View of apartments and other buildings seen from Namsan in Seoul (Yonhap)

SEOUL, Aug. 21 (Korea Bizwire) — South Korea moved to curb speculative demand from overseas buyers on Thursday, designating nearly all of the greater Seoul area as a restricted zone for foreign land transactions.

The Ministry of Land, Infrastructure and Transport announced that Seoul, 23 municipalities in Gyeonggi Province, and seven districts in Incheon will be subject to new requirements.

Under the measures, foreigners seeking to purchase residential land or homes larger than six square meters must obtain local government approval, move in within four months of purchase, and reside in the property for at least two years.

Officials said the move is designed to plug what had become a glaring regulatory loophole: while domestic buyers faced increasingly stringent financial and tax restrictions, foreigners were able to purchase property with relative ease, often with all-cash offers.

A panoramic view of downtown Seoul as seen from Inwangsan Mountain. (Yonhap)

A panoramic view of downtown Seoul as seen from Inwangsan Mountain. (Yonhap)

Surge in Overseas Purchases

Foreign acquisitions of homes in the capital region have risen sharply in recent years, climbing from 4,568 transactions in 2022 to 7,296 in 2024—an average annual increase of 26 percent. This year’s figures are on track to extend that growth for a third consecutive year, with more than 4,400 purchases already recorded through July.

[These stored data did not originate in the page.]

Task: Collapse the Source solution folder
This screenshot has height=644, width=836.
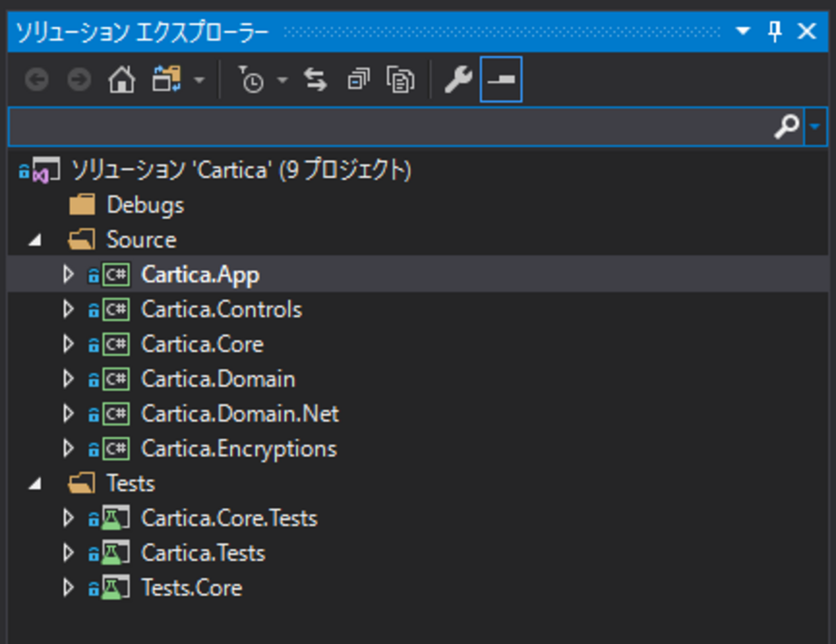Action: [x=35, y=240]
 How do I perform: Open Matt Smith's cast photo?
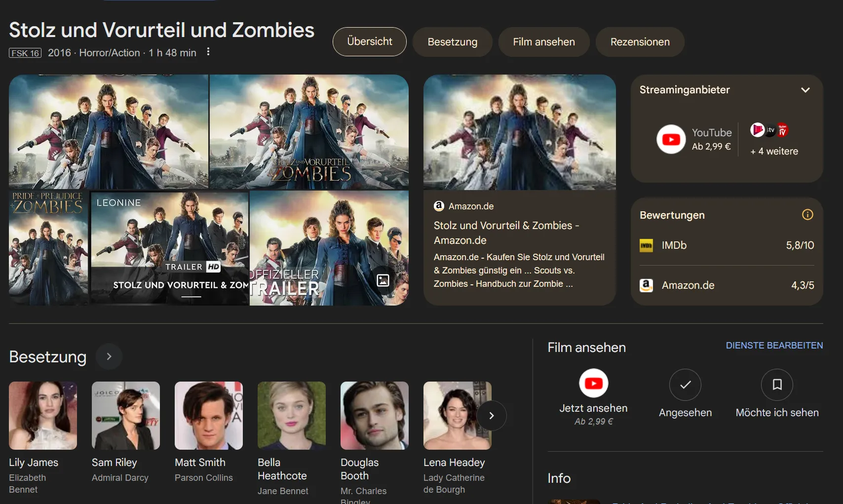click(209, 416)
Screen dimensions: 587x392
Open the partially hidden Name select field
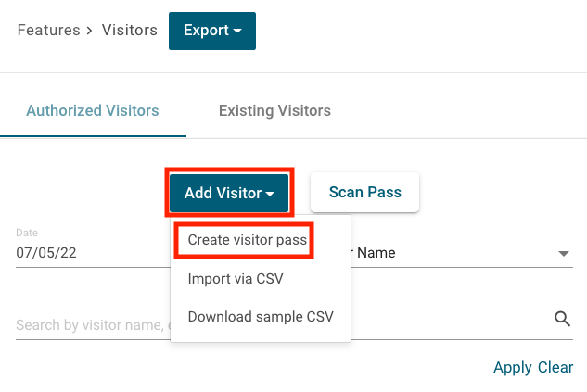454,252
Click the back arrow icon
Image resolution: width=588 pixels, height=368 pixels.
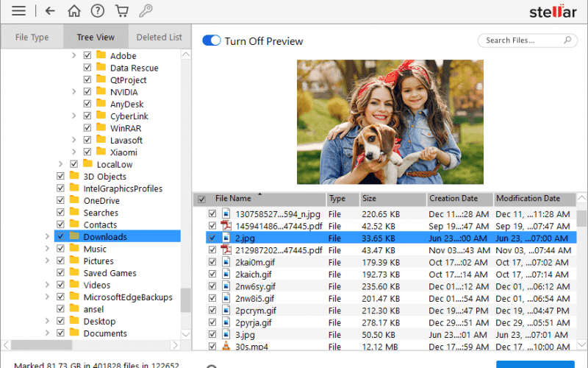tap(50, 11)
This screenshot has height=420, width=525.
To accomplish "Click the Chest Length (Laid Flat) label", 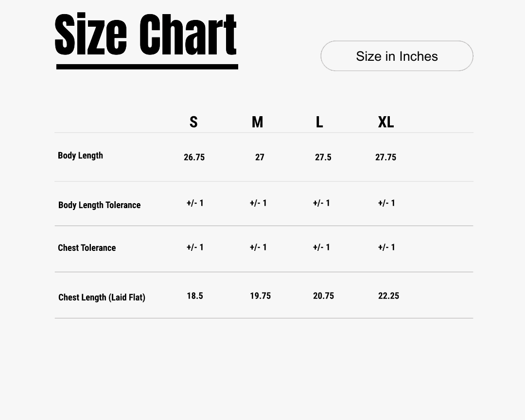I will point(102,297).
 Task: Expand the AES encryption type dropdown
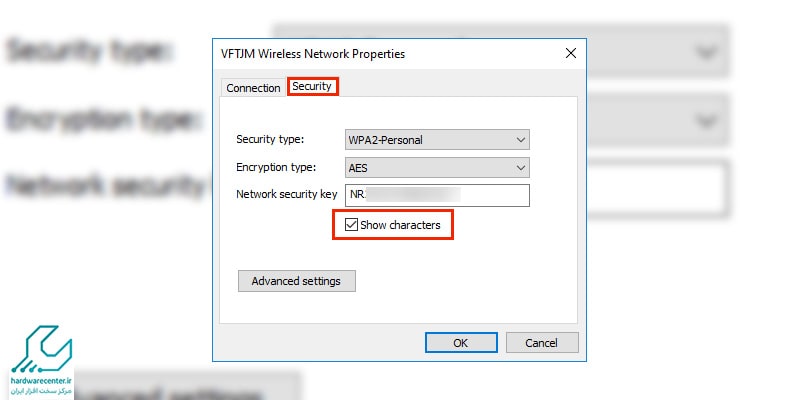click(x=437, y=167)
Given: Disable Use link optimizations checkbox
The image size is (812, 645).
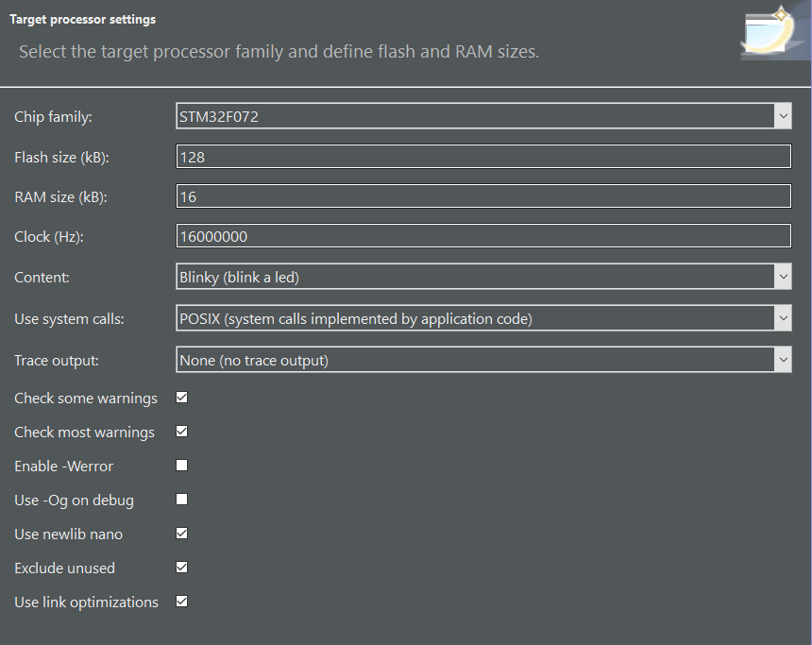Looking at the screenshot, I should pos(182,602).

Chinese and American nationals accounted for nearly 90 percent of the foreign purchases last year, and apartments and multi-family housing units made up the bulk of the transactions. Some high-profile deals, such as cash-only purchases of luxury apartments worth 18 billion won ($13 million) in Yongsan and 7.3 billion won ($5.3 million) in Seocho, drew particular scrutiny.

Officials also cited rising use of proxy arrangements, in which nonresident foreigners designate local managers to hold property on their behalf—transactions that authorities believe often mask speculative intent.

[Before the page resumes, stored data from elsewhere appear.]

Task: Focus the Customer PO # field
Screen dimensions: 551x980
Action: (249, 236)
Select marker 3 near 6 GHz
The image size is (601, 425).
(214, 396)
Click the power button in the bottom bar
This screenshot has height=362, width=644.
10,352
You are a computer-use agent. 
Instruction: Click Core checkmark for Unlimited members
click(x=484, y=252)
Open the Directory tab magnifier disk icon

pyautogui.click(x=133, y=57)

Luxury rental prices in Seoul have surged, with a growing number of apartments commanding monthly rents exceeding 10 million won ($6,900). (Image courtesy of Yonhap)

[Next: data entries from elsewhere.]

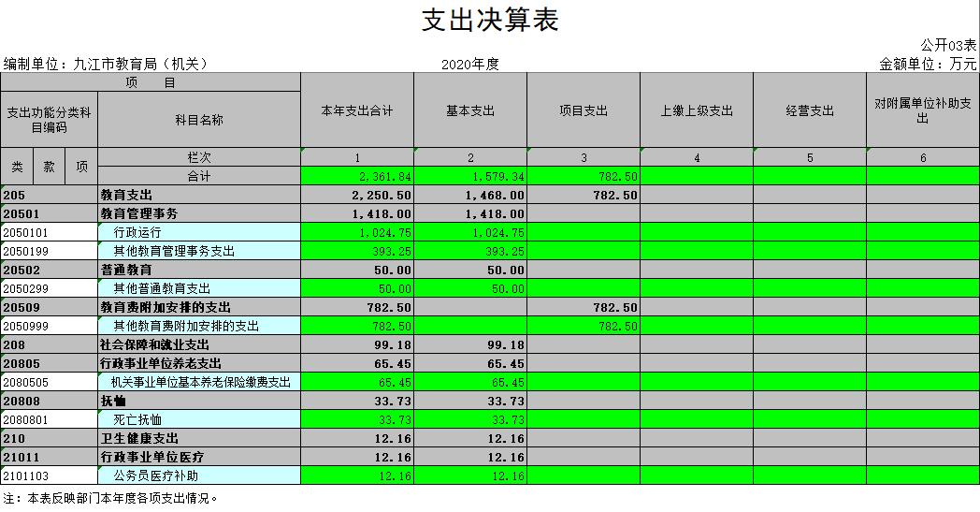
Task: Click the 对附属单位补助支出 header cell
Action: pyautogui.click(x=922, y=110)
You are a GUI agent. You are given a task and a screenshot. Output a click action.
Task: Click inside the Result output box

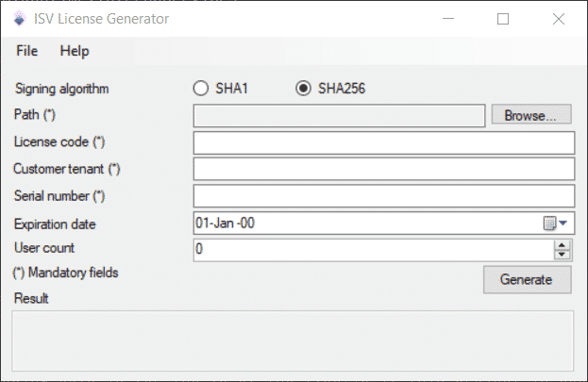coord(293,340)

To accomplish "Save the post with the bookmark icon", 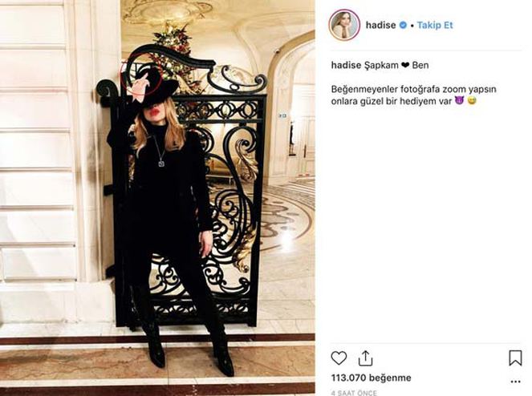I will [x=515, y=358].
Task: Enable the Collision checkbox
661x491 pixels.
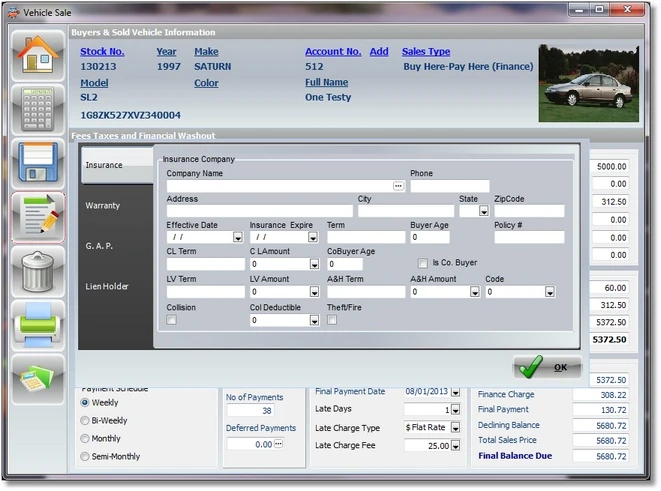Action: pos(172,320)
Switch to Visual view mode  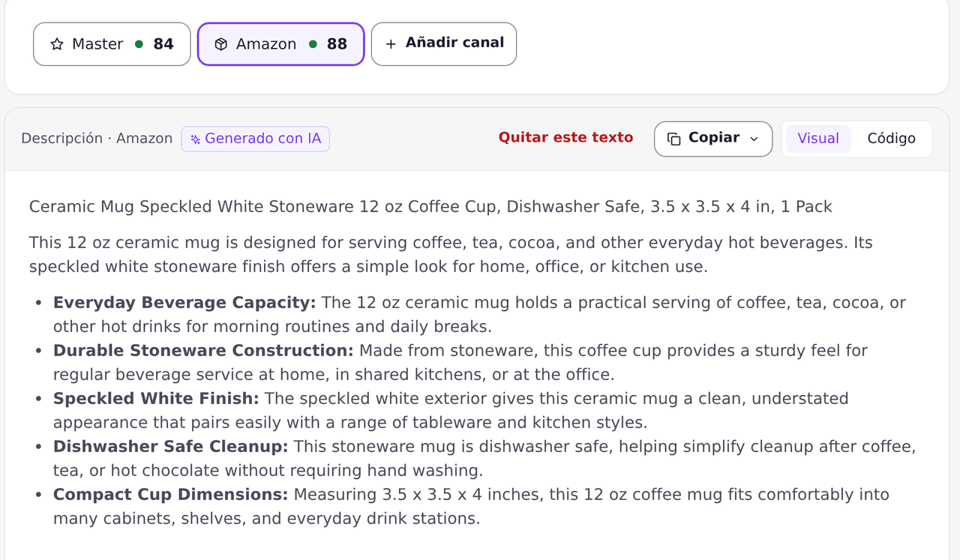[x=818, y=139]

Luxury rental prices in Seoul have surged, with a growing number of apartments commanding monthly rents exceeding 10 million won ($6,900). (Image courtesy of Yonhap)

Addressing Domestic Backlash

The clampdown follows the government’s June 27 housing package, which limited mortgage loans for domestic buyers in the capital region to 600 million won. That policy triggered a backlash over what critics called “reverse discrimination,” since foreign buyers were unaffected and in some cases increased their activity as Korean households pulled back.

“Foreigners were not bound by loan-to-value ratios, debt service limits, or additional taxes on multiple-homeowners,” said Park Jun-hyung, a senior land policy official at the ministry. “This created a clear imbalance in the market.”

By imposing residency requirements and tightening oversight of funding sources, the government aims to level the playing field. Experts said the measures are unlikely to dramatically change overall transaction volumes, but they could help deter speculative inflows that amplify price volatility.

“This is a way to restore fairness in the housing market,” said Ham Young-jin, head of real estate research at Woori Bank. “While foreign transactions represent a small share overall, even one speculative deal can ripple widely in terms of market sentiment.”

Analysts added that the restrictions are unlikely to spark trade friction, noting that similar residency-based property controls exist in other advanced economies.